→ **Exercise**: Pictures stay out of the answer, but every line of the material must be restated exactly.
§
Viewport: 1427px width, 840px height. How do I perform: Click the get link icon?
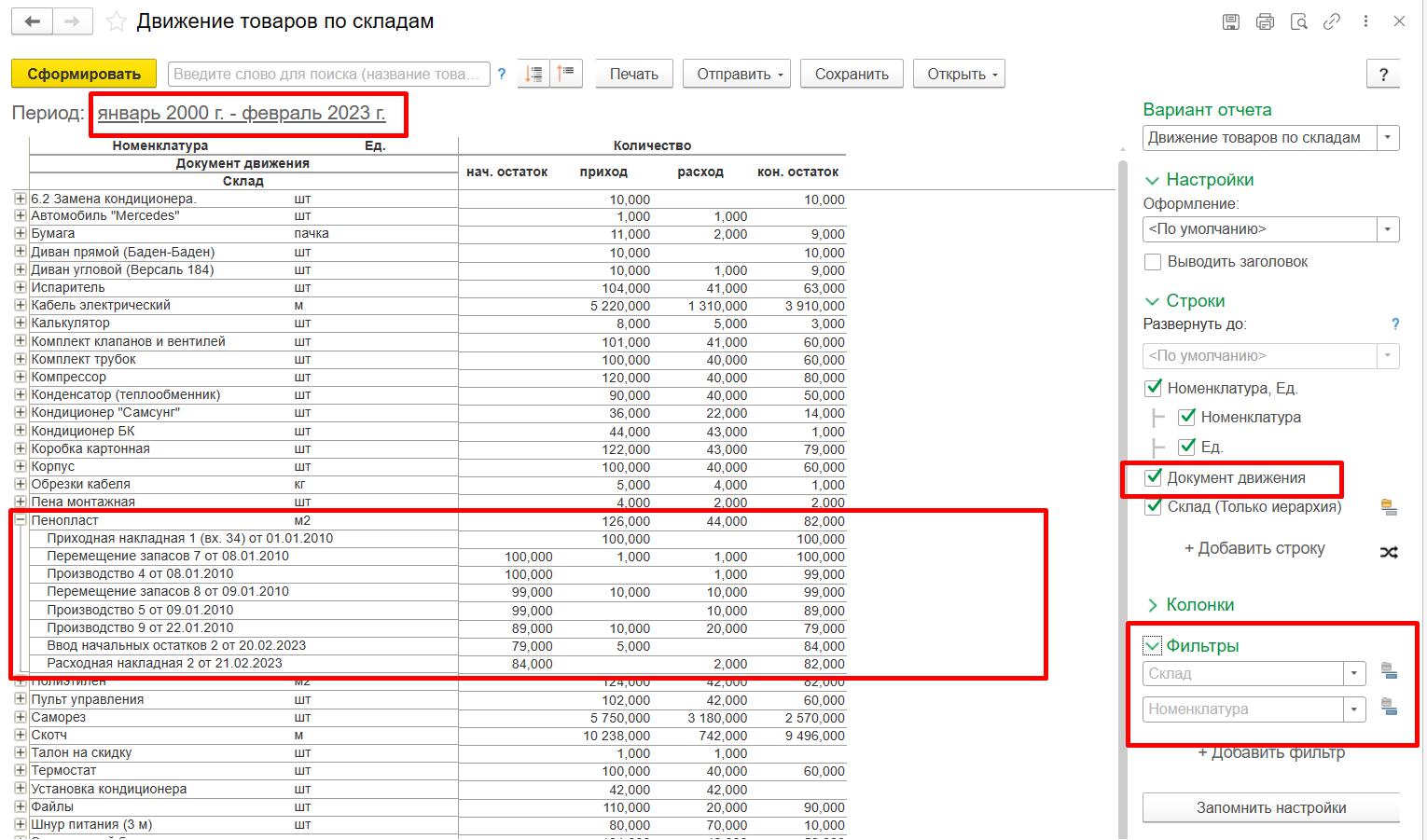[x=1332, y=21]
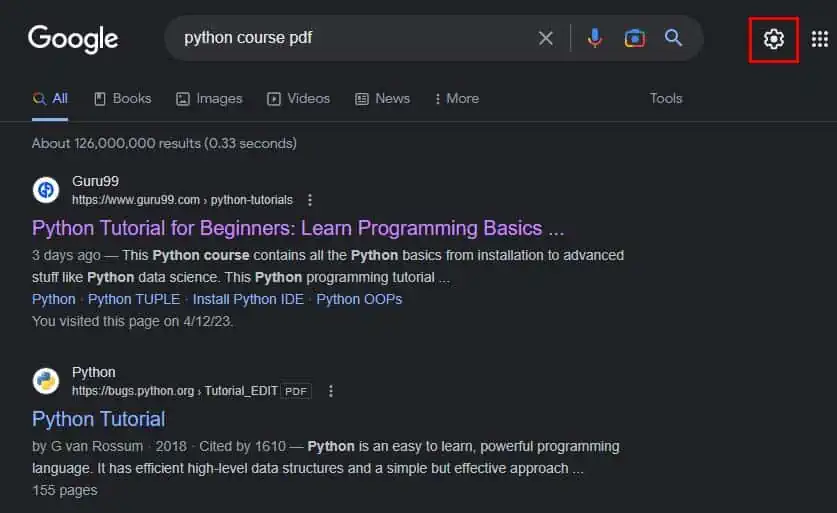Open bugs.python.org result three-dot menu

click(x=331, y=391)
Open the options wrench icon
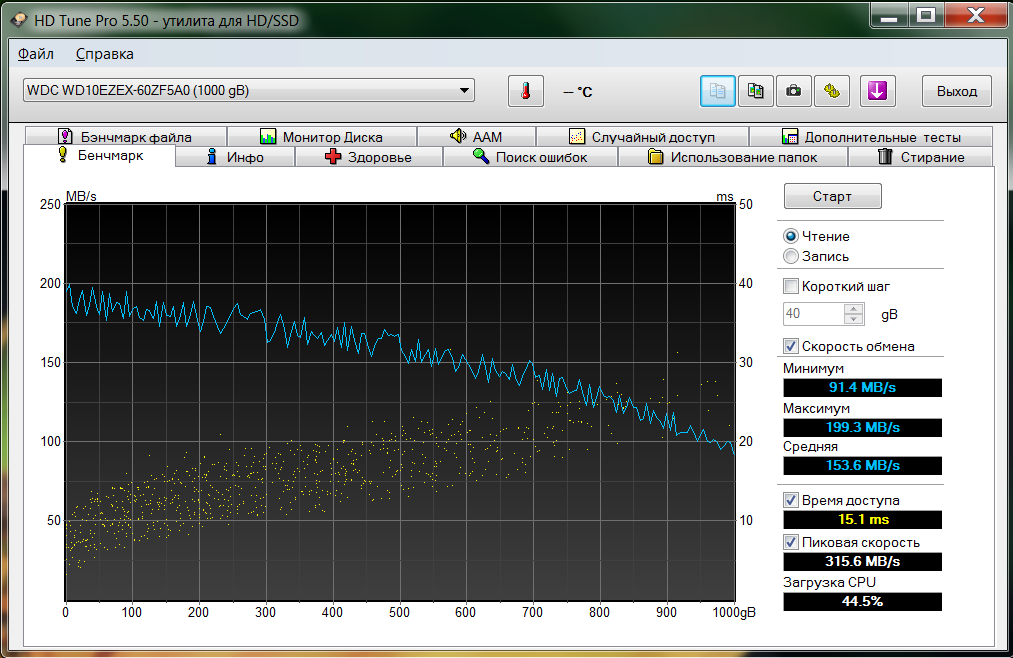 point(831,91)
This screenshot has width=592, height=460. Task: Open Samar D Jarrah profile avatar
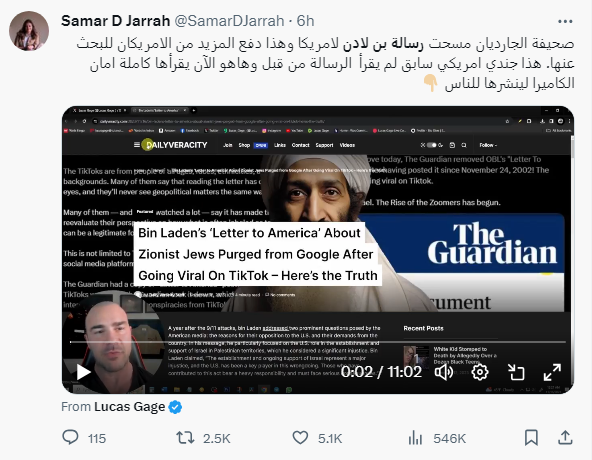29,31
§
→ **Answer area**:
Viewport: 1427px width, 840px height. How do I perform: Click the get link icon?
[x=1332, y=21]
Open bugs.python.org result three-dot menu

click(x=331, y=391)
Open the options wrench icon
 point(831,91)
This screenshot has width=592, height=460. Task: Open Samar D Jarrah profile avatar
29,31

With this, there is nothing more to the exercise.